**Data for this exercise:**

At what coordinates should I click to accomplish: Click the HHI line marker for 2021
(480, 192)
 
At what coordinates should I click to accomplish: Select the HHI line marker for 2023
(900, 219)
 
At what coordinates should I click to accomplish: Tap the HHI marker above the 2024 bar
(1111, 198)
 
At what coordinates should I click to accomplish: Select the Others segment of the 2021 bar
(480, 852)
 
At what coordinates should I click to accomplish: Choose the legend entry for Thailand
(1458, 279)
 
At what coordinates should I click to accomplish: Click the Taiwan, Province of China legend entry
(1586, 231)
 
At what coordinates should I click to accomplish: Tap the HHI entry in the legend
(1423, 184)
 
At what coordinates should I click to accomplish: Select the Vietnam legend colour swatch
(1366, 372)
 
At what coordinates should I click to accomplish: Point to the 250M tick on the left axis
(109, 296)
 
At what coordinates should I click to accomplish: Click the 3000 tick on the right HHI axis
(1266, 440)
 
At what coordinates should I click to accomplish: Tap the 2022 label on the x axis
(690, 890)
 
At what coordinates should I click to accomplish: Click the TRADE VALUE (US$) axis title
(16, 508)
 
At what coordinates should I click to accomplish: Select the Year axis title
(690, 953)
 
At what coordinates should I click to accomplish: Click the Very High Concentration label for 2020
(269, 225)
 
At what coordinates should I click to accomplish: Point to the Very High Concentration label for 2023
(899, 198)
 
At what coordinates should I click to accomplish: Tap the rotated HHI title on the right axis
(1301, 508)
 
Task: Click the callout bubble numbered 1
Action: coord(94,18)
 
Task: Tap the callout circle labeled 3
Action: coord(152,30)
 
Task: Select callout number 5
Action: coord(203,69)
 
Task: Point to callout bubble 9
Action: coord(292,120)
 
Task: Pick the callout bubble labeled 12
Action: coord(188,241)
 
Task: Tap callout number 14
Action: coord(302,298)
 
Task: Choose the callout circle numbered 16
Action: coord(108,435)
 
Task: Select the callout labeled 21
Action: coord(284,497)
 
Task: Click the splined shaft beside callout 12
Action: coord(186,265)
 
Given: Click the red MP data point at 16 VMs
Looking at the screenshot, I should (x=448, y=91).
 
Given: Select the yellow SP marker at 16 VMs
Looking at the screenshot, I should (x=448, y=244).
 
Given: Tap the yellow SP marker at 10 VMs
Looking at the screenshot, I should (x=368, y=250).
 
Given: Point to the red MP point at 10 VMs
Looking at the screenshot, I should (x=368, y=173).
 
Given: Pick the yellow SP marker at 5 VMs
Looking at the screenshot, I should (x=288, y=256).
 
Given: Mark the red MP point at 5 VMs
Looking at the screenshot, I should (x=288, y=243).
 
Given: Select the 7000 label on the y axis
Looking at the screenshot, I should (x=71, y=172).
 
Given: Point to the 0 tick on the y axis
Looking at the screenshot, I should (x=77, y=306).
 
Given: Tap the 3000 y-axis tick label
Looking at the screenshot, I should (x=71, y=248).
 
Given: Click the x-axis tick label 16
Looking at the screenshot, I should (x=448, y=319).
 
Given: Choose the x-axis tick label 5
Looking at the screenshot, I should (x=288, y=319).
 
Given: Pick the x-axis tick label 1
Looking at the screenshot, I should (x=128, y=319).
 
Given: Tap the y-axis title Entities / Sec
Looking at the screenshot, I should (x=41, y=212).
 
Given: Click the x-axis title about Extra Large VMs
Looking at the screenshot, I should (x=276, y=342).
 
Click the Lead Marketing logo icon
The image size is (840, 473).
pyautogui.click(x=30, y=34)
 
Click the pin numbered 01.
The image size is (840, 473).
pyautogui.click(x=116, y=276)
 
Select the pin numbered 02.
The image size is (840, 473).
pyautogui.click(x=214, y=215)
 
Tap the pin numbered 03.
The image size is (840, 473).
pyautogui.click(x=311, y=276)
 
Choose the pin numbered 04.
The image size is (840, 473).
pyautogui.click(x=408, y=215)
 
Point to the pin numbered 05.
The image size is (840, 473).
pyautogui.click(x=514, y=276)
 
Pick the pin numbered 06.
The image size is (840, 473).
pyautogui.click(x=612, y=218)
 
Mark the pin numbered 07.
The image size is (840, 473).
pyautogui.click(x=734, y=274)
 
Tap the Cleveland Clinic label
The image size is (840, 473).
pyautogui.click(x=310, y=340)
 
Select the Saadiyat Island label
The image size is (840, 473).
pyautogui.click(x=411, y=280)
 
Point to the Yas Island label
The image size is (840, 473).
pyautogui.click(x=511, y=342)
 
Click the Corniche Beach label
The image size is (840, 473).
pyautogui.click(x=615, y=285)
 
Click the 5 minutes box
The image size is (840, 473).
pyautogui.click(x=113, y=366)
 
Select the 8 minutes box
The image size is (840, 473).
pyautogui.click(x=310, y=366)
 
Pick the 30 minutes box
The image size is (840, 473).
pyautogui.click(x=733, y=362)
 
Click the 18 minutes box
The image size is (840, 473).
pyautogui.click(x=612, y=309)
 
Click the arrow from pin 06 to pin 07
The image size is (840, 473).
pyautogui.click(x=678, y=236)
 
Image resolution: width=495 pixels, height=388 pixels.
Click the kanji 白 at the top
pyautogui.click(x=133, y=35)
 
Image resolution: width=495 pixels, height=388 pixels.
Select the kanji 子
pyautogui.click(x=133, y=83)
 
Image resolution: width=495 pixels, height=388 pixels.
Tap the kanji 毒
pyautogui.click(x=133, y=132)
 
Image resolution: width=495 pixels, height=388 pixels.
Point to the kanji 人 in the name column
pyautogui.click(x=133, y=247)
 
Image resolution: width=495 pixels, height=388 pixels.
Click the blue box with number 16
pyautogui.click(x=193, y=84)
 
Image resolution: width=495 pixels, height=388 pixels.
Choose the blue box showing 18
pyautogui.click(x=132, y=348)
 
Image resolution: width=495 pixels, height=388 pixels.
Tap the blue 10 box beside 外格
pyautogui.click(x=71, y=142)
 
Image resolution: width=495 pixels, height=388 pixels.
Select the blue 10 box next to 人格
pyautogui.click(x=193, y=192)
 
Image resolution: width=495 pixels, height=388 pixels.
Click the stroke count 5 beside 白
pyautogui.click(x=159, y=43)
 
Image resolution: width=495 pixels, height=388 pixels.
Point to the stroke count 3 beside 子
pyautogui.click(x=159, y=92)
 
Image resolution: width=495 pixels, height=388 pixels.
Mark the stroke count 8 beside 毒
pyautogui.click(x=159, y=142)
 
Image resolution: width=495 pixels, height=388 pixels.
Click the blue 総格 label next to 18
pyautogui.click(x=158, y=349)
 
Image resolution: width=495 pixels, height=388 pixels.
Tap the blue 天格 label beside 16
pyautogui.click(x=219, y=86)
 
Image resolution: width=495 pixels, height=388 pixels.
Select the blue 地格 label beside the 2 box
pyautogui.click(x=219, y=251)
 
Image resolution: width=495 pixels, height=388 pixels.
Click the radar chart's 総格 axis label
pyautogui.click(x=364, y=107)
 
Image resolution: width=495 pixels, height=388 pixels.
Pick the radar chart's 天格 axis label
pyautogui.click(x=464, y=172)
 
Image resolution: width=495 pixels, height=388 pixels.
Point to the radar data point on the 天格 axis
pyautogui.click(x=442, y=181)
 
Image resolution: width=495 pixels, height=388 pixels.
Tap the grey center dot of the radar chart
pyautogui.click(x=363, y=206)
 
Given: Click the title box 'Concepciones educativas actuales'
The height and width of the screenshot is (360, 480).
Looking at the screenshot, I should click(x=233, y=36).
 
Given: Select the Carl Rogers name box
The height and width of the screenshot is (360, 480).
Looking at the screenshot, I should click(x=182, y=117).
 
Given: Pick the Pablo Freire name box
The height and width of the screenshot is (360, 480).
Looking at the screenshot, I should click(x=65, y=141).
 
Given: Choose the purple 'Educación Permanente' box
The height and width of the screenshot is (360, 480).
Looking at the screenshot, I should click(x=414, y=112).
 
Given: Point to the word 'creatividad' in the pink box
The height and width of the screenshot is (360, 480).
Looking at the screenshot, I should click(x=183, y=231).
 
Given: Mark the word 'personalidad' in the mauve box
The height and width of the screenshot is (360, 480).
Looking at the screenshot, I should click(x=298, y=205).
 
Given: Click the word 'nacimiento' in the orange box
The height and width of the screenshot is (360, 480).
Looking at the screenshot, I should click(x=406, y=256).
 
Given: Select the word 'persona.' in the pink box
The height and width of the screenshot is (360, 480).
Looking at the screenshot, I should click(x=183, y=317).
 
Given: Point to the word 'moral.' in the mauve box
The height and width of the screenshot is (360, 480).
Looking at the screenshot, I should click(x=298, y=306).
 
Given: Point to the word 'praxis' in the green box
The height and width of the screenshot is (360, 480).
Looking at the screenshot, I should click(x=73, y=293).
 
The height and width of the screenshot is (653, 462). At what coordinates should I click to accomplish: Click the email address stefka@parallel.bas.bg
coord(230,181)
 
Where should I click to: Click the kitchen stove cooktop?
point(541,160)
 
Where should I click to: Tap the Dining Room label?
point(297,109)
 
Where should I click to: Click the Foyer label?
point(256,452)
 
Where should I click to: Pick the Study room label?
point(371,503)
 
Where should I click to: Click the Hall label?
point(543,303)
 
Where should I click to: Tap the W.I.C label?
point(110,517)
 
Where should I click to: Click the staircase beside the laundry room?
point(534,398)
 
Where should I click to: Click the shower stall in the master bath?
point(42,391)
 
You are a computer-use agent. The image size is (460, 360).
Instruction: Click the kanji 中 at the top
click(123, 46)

**Your goal:**
Format the data from the line with "At what coordinates should I click to accomplish: Tap the 2022" to the line with "Action: coord(186,265)" as a Markdown table. Use the columns Row and Line, and leave out blank lines.

**Reply to the task:**
| Row | Line |
|---|---|
| 1 | At what coordinates should I click to accomplish: Tap the 2022 label on the x axis |
| 2 | (690, 890) |
| 3 | At what coordinates should I click to accomplish: Click the TRADE VALUE (US$) axis title |
| 4 | (16, 508) |
| 5 | At what coordinates should I click to accomplish: Select the Year axis title |
| 6 | (690, 953) |
| 7 | At what coordinates should I click to accomplish: Click the Very High Concentration label for 2020 |
| 8 | (269, 225) |
| 9 | At what coordinates should I click to accomplish: Point to the Very High Concentration label for 2023 |
| 10 | (899, 198) |
| 11 | At what coordinates should I click to accomplish: Tap the rotated HHI title on the right axis |
| 12 | (1301, 508) |
| 13 | Task: Click the callout bubble numbered 1 |
| 14 | Action: coord(94,18) |
| 15 | Task: Tap the callout circle labeled 3 |
| 16 | Action: coord(152,30) |
| 17 | Task: Select callout number 5 |
| 18 | Action: coord(203,69) |
| 19 | Task: Point to callout bubble 9 |
| 20 | Action: coord(292,120) |
| 21 | Task: Pick the callout bubble labeled 12 |
| 22 | Action: coord(188,241) |
| 23 | Task: Tap callout number 14 |
| 24 | Action: coord(302,298) |
| 25 | Task: Choose the callout circle numbered 16 |
| 26 | Action: coord(108,435) |
| 27 | Task: Select the callout labeled 21 |
| 28 | Action: coord(284,497) |
| 29 | Task: Click the splined shaft beside callout 12 |
| 30 | Action: coord(186,265) |